One of the younger men up the table said, “Except you, Kathryn.” His partner smiled approvingly at him, a couple not long together.
She responded as though to a bout of forgetfulness. “Of course, what am I thinking of? I’m Kathryn and this is William Hoffman. You like to be called William?”
“Actually, friends call me JJ.”
Nods of acknowledgment were given around the table, people discreetly carrying on their conversations then as Kathryn said, “Now what can I get you for breakfast, JJ?”
“I don’t really eat breakfast,” he said apologetically, adding, “Just some tea please, if you don’t mind.”
“Oh but you have to eat something,” she countered like it was an undeniable truth. “How about some blueberry pancakes? Once you’ve tried them there’s no turning back.” He gave in, accepting the offer rather than being cajoled into it like someone spoiling the party, and she went off into the kitchen looking pleased with herself. Another convert.
The couple to either side looked at him and smiled. The man, introduced as Steve, looked like an off-duty mobster: balding, a solid neck that looked as wide as his head, a body that seemed to keep him away from the table.
He flicked his eyebrows in the direction of the disappearing Kathryn and said, “I never eat breakfast, only when I’m here. Any other time I’m in the office at eight-thirty, nothing but coffee.”
His wife smiled benevolently and said, “As you can see, he makes up for it in lunches.” Steve shrugged in response, a New Yorker’s shrug, like there was nothing he could do about it so no point worrying.
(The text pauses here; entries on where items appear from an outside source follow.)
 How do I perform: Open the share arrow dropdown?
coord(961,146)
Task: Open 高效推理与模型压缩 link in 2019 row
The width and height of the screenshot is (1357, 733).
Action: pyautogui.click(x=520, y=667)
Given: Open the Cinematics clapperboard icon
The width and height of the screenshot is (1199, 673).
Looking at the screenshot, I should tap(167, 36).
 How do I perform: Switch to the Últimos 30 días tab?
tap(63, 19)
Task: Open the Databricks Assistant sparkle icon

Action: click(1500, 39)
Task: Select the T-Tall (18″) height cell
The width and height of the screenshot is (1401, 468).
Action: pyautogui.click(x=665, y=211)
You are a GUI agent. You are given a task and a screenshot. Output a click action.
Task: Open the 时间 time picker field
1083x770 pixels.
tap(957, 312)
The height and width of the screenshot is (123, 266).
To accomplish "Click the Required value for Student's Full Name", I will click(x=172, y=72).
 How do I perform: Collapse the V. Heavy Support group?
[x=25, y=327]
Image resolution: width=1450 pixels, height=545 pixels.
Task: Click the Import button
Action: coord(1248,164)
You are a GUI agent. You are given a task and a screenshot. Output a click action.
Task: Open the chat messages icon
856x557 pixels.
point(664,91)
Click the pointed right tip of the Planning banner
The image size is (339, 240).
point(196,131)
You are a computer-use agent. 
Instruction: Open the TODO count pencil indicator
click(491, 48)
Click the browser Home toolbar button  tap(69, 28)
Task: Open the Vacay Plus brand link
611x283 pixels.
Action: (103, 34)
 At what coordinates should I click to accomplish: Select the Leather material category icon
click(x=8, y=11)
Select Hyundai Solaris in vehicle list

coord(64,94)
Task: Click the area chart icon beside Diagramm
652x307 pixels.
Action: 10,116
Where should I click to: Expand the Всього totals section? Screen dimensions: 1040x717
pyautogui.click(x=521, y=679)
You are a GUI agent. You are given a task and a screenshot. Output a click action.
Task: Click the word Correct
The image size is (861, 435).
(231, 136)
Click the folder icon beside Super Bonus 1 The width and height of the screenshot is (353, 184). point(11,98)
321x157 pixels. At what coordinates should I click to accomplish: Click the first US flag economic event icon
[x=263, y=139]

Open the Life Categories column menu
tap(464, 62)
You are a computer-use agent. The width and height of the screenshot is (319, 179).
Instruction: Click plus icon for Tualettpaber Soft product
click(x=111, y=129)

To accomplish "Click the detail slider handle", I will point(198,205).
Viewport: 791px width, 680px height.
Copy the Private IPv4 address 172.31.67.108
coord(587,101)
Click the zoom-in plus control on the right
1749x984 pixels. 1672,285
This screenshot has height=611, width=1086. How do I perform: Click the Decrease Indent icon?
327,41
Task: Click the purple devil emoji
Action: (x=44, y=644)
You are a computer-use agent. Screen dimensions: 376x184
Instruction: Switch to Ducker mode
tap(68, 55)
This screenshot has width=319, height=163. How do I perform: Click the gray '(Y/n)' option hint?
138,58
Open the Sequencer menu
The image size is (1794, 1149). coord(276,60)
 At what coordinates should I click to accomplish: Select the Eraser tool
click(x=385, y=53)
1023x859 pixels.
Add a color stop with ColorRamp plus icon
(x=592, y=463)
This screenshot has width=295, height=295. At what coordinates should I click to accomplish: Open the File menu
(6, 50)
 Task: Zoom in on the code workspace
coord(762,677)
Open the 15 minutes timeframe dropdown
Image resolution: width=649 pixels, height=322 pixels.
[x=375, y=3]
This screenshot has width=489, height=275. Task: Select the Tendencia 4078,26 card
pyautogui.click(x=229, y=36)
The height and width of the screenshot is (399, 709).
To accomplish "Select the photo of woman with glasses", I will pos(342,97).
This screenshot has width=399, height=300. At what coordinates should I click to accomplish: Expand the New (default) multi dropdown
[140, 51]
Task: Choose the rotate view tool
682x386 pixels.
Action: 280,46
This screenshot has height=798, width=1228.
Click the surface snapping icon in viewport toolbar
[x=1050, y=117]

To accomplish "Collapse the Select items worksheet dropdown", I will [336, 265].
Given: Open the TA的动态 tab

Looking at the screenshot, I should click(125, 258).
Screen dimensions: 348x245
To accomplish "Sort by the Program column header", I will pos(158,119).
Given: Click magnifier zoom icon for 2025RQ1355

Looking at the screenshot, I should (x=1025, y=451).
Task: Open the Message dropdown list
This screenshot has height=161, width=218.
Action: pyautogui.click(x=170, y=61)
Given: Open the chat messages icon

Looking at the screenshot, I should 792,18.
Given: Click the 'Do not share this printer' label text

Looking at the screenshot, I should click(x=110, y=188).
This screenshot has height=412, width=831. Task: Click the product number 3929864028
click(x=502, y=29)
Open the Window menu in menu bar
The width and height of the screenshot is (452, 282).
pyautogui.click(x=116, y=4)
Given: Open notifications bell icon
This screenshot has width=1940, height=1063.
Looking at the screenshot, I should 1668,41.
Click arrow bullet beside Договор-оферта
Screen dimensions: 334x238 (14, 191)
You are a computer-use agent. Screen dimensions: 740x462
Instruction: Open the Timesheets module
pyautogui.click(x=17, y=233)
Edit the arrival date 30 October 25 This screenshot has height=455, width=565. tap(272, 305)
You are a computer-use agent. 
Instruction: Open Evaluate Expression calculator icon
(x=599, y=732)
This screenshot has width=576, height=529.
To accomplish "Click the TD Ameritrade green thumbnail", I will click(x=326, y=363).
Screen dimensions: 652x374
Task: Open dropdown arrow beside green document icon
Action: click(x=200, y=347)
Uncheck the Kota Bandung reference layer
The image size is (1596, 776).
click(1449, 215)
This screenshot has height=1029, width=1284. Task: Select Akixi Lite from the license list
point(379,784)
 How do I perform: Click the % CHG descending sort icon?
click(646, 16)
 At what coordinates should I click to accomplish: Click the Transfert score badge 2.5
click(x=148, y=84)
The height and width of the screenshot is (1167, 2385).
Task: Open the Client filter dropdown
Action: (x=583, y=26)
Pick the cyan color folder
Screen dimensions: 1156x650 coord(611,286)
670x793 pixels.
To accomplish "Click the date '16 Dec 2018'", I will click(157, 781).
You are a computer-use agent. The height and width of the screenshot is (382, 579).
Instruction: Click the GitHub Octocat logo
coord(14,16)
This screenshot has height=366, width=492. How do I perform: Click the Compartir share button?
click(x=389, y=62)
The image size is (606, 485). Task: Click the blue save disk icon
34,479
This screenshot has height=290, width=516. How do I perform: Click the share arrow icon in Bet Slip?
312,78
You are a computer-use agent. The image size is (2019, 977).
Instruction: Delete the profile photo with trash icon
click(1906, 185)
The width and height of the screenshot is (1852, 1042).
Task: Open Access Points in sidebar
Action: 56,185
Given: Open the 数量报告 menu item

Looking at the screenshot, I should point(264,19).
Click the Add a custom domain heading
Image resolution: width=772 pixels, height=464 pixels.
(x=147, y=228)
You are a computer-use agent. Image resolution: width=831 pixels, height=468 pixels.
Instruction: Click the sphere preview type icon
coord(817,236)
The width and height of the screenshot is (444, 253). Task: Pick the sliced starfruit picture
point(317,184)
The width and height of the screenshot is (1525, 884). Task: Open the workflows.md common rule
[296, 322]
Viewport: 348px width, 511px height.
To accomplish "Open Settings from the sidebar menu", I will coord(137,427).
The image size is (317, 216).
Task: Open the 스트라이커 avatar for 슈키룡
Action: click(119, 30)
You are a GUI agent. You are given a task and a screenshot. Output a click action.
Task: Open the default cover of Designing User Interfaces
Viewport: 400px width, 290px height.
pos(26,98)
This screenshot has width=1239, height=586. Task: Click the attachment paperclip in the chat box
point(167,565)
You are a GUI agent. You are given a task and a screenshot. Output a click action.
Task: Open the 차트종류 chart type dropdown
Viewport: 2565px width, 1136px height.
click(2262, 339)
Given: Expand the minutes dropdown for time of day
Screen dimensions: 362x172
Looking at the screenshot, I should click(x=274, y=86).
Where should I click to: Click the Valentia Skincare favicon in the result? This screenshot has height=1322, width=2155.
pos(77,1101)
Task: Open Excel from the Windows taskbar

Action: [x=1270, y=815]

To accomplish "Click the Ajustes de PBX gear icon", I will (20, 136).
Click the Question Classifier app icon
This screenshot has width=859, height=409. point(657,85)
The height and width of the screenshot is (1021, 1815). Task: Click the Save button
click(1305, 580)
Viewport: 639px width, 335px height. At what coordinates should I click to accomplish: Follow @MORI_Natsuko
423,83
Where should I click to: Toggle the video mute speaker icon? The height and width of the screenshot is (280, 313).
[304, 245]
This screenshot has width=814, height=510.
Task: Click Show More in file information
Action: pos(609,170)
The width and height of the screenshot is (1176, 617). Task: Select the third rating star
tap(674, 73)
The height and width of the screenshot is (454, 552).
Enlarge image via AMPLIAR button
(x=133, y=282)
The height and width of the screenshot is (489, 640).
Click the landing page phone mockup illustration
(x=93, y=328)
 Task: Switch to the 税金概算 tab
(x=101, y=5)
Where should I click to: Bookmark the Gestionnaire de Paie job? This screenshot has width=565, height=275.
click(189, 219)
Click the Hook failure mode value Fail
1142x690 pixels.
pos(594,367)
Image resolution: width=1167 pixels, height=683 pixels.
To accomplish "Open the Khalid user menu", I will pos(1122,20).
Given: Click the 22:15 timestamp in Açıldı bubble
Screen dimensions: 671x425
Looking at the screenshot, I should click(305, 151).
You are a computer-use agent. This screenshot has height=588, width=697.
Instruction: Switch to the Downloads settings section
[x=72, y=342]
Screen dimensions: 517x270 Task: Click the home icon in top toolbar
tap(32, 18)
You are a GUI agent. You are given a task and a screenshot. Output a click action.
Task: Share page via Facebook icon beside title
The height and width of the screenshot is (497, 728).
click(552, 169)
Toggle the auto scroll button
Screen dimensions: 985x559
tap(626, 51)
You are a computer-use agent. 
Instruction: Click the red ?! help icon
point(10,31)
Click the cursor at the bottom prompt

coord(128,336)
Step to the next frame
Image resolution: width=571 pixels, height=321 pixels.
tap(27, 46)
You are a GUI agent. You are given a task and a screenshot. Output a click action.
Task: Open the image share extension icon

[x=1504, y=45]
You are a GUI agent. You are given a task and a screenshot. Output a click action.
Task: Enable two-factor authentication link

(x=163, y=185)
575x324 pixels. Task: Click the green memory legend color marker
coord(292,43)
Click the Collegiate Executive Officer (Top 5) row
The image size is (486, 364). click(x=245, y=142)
JJ smiled, unused to this kind of thing but going along with it, not wanting to stand out from the happy crowd.
They kept talking to him then, Steve the mobster turning out to be a lawyer, talking about the Copley Inn, about their grown-up kids, about the state of America, the last subject bringing agreement from people farther up the table. JJ listened for the most part, giving away only that he worked in venture capital, that he lived in Switzerland, that a friend had recommended the Copley.
He ate the breakfast, not finding it as addictive as they’d suggested but washing it down with the tea and feeling satisfied for having eaten it. Conversation continued to drift around the table, always genial, a general surge of goodwill each time a couple finished and left the room.
JJ let it all wash over him, but at the same time he was already turning over why Holden wasn’t there, and why no one had mentioned him in passing. The absent McCowans received another mention, as did the apparently somber Lassiter who’d made room for JJ. Susan Bostridge got a couple of mentions, one woman dropping in that the children were beautiful, an all-encompassing, meaningless use of the word that nevertheless earned general approval around the table.
But there was no mention of Holden. It crossed his mind briefly that Tom Furst had gotten the location wrong, then that someone had already gotten to Holden, then perhaps that he’d given up on JJ coming and moved on. Whatever the explanation, he didn’t seem to be there, and if Holden wasn’t around there was no reason for JJ to be there either, no reason for him even to have made the trip.
On the other hand though, there weren’t many further options that sprang to mind, apart from going to ground which in a sense he’d already done. And of course it was possible that Holden was there but keeping a low profile, staying in the family’s own quarters, too much of a shadow to feature in the breakfast table conversation but there all the same and already aware of JJ’s arrival.